A trust administrator can facilitate the transfer of trust assets through the trust administration process. Serving as a trust administrator can be a difficult job because there are multiple steps involved in the trust administration process and the administrator must ensure that he or she is in compliance with legal obligations at all times.
Those who administer a trust after a death are also in a position where they owe a fiduciary duty, which is the highest duty that can be owed, and they are expected to tackle many complex legal and financial issues. Trust administrators may need to help do everything from changing the titles and deeds on money and property to taking care of tax obligations with the IRS and the state of New York.
The Law Office of Michael Robinson, P.C. can provide representation to a trust administrator and can help facilitate the trust administration process so that the administration of the trust can go smoothly and so assets can be transferred to heirs or beneficiaries as quickly as possible. To find out more about how our firm can help with the trust administration process, join us for a free seminar. You can also give us a call at 585-374-5210 or contact us online today. You can also read on to get answers to your questions about the trust administration process including about how much a trust administrator earns.

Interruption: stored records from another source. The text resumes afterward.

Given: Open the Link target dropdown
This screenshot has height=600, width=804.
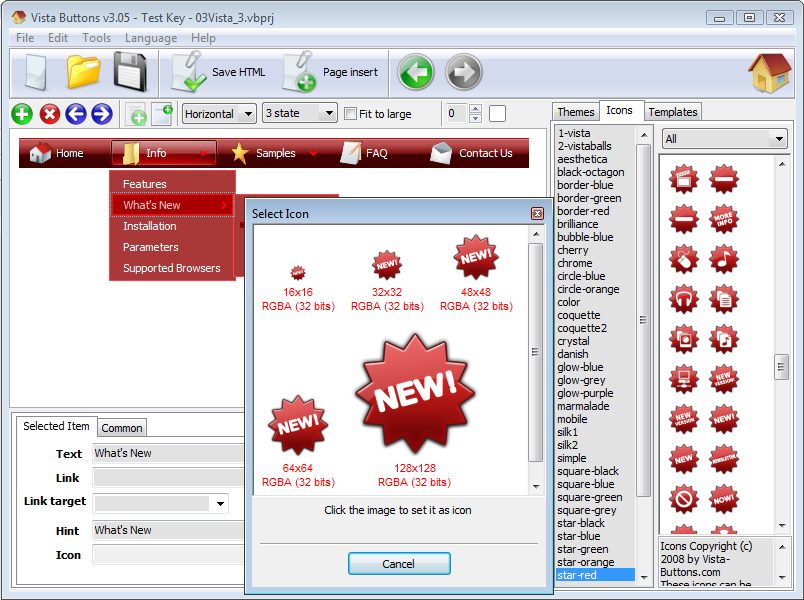Looking at the screenshot, I should 219,502.
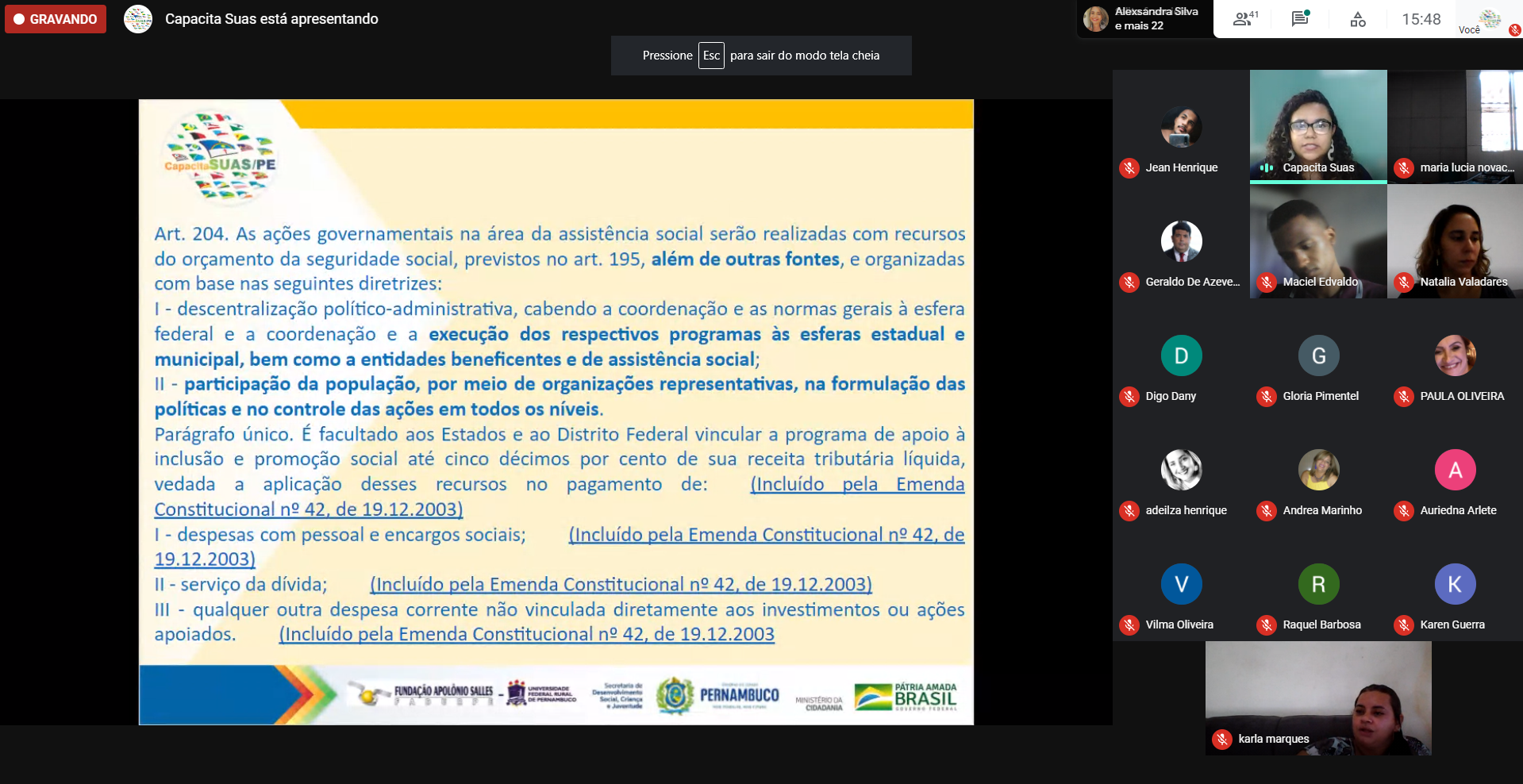The height and width of the screenshot is (784, 1523).
Task: Click the Capacita Suas presenter avatar icon
Action: (138, 19)
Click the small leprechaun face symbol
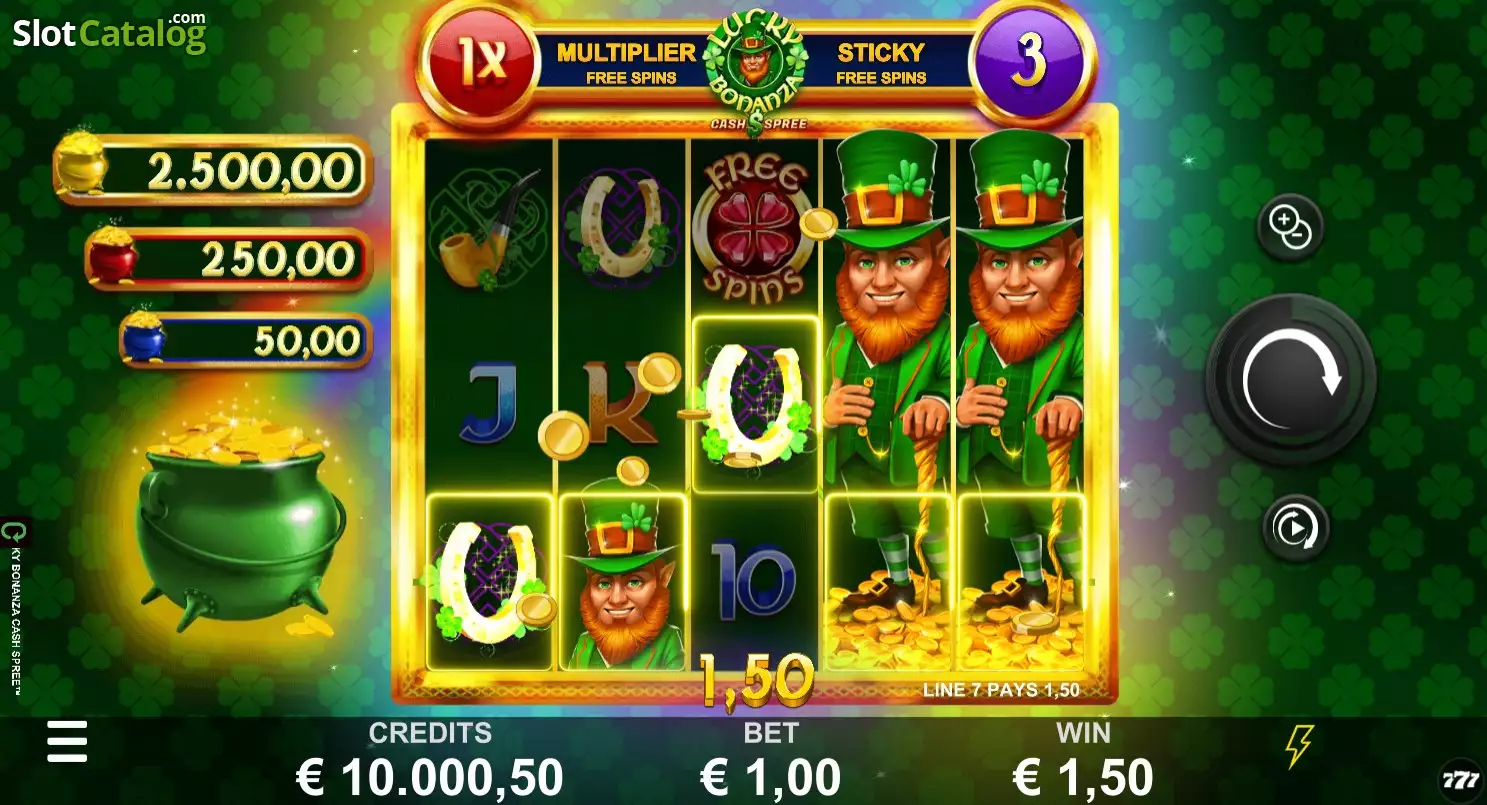 click(x=621, y=581)
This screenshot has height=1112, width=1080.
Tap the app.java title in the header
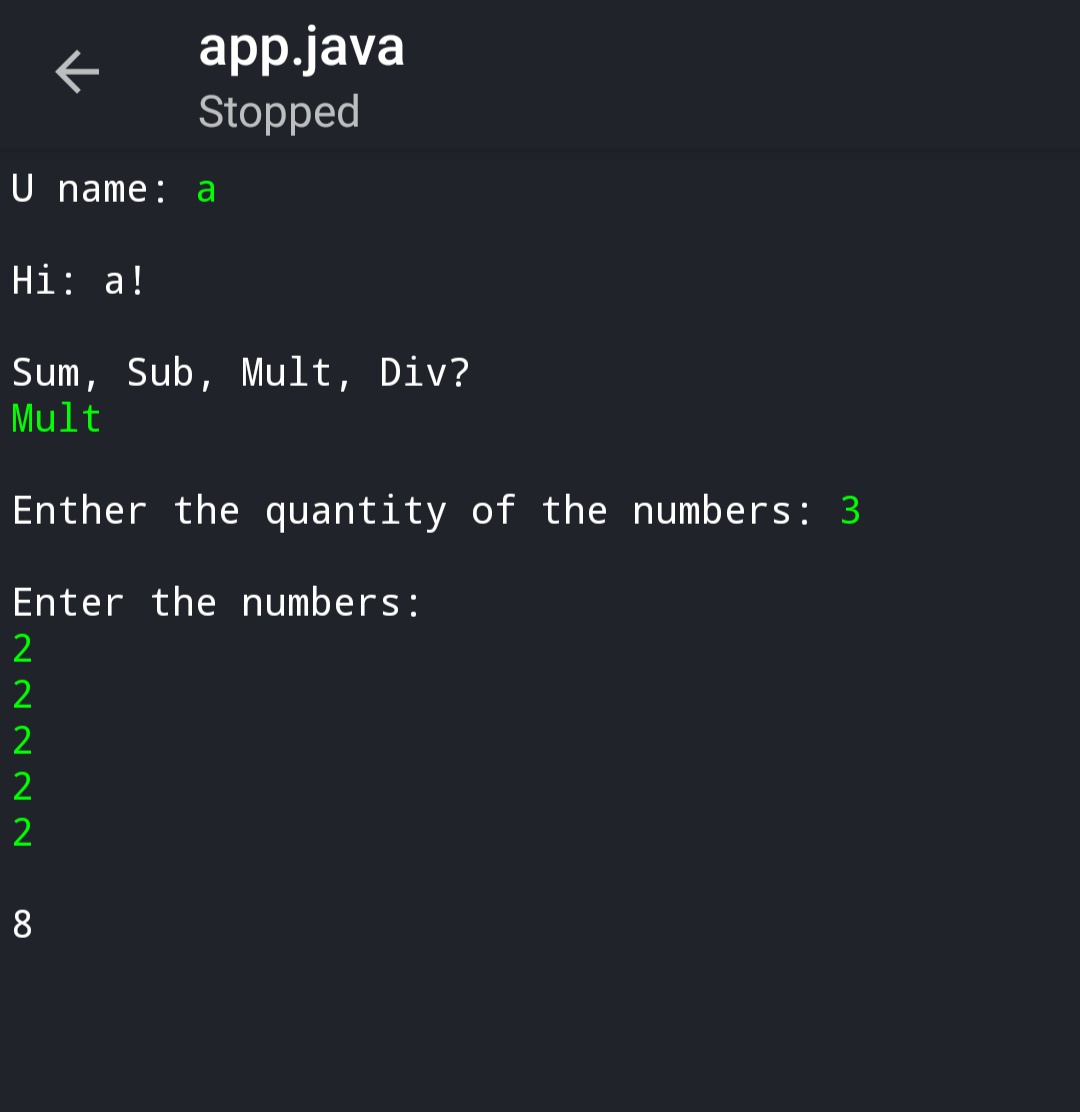click(x=301, y=50)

How Much does a Trust Administrator Earn?
The amount that a trust administrator earns will vary depending upon the specifics of the situation. Under New York’s Surrogates Court and Procedure Act (SCPA), the law specifies the commissions that a trustee is entitled to receive. Trustees are able to receive annual commissions as well as commissions based on money that is paid out.

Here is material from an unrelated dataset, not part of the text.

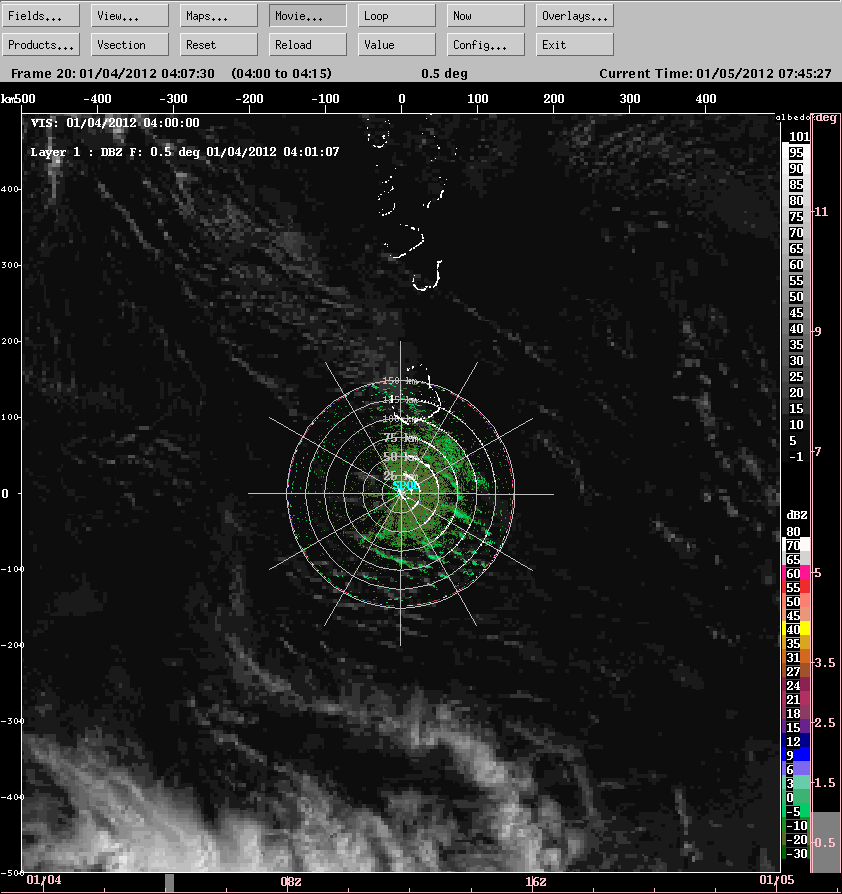Viewport: 842px width, 894px height.
Task: Open the Movie... control panel
Action: (308, 16)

New York Consolidated Laws, Surrogate’s Court Procedure Act – SCP § 2309 specifies the specific commissions that are available to trustees under lifetime trusts or under trusts of people who pass away.
The amount of money the trustee is entitled to under the Surrogate’s Court Procedure Act is $10.50 for each $1,000 or major fraction of $1,000, up to the first $400,000 of principal. Trustees are then entitled to $4.50 per $1,000 or major fraction thereof on the next $600,000 in principal. Finally, trustees are entitled to $3.00 per $1,000 or major fraction thereof on all additional principal.

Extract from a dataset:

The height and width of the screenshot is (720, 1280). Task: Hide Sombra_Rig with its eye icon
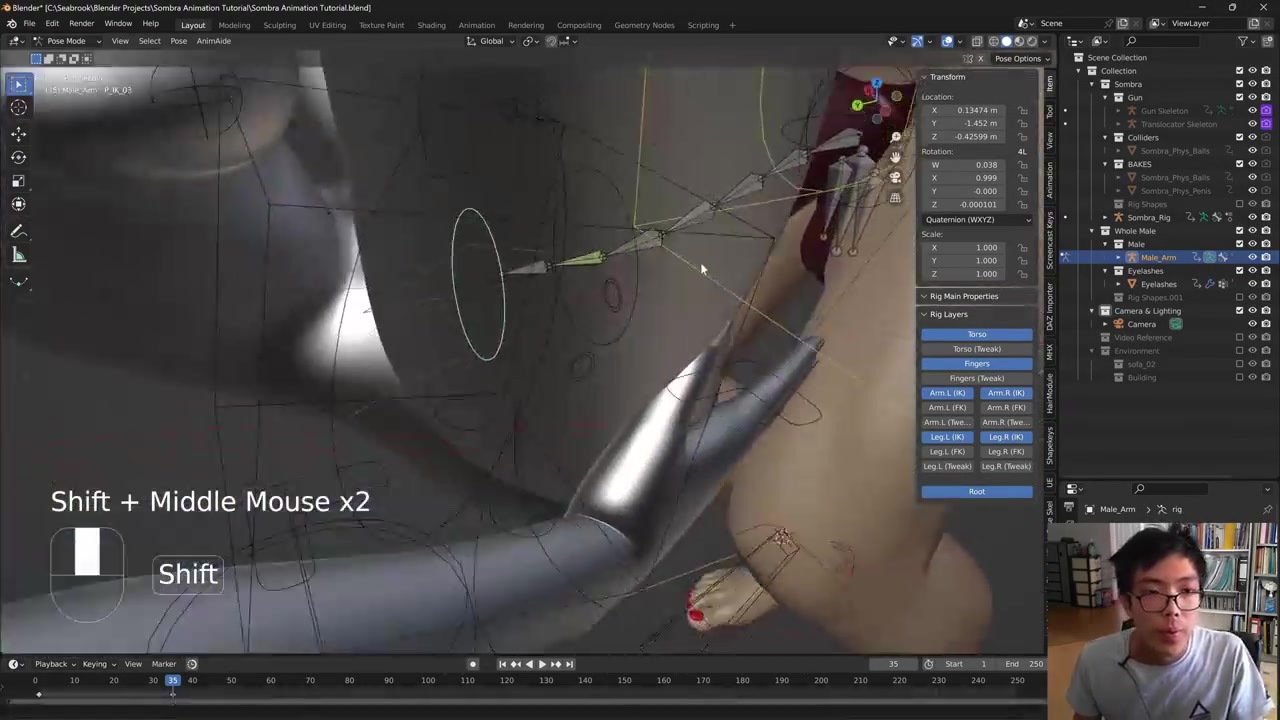[x=1252, y=217]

As the law makes clear, annual commissions are calculated based on how much the principal of the trust is worth at the end of the time period in which commissions are due or alternatively can be calculated based on the value of the principal of the trust at the beginning of the period when commissions are due, provided that certain specific requirements are fulfilled.
Getting Help from a Rochester Trust Administration Lawyer
A Rochester trust administration lawyer can provide representation to anyone who has been named as a trust administrator or trustee to help facilitate the transfer of trust assets after someone has passed away. We can also provide representation to anyone who has been vested with responsibility for managing a trust for someone who is incapacitated and who is not able to manage trust assets because of it.
To find out more about the ways in which our legal team can make the process of managing a trust easy, you should join us for a free seminar. You can also give us a call at 585-374-5210 or contact us online to get personalized one-on-one help with all of your trust issues.We assist with trust creation, trust administration, and more, so give us a call now to get help.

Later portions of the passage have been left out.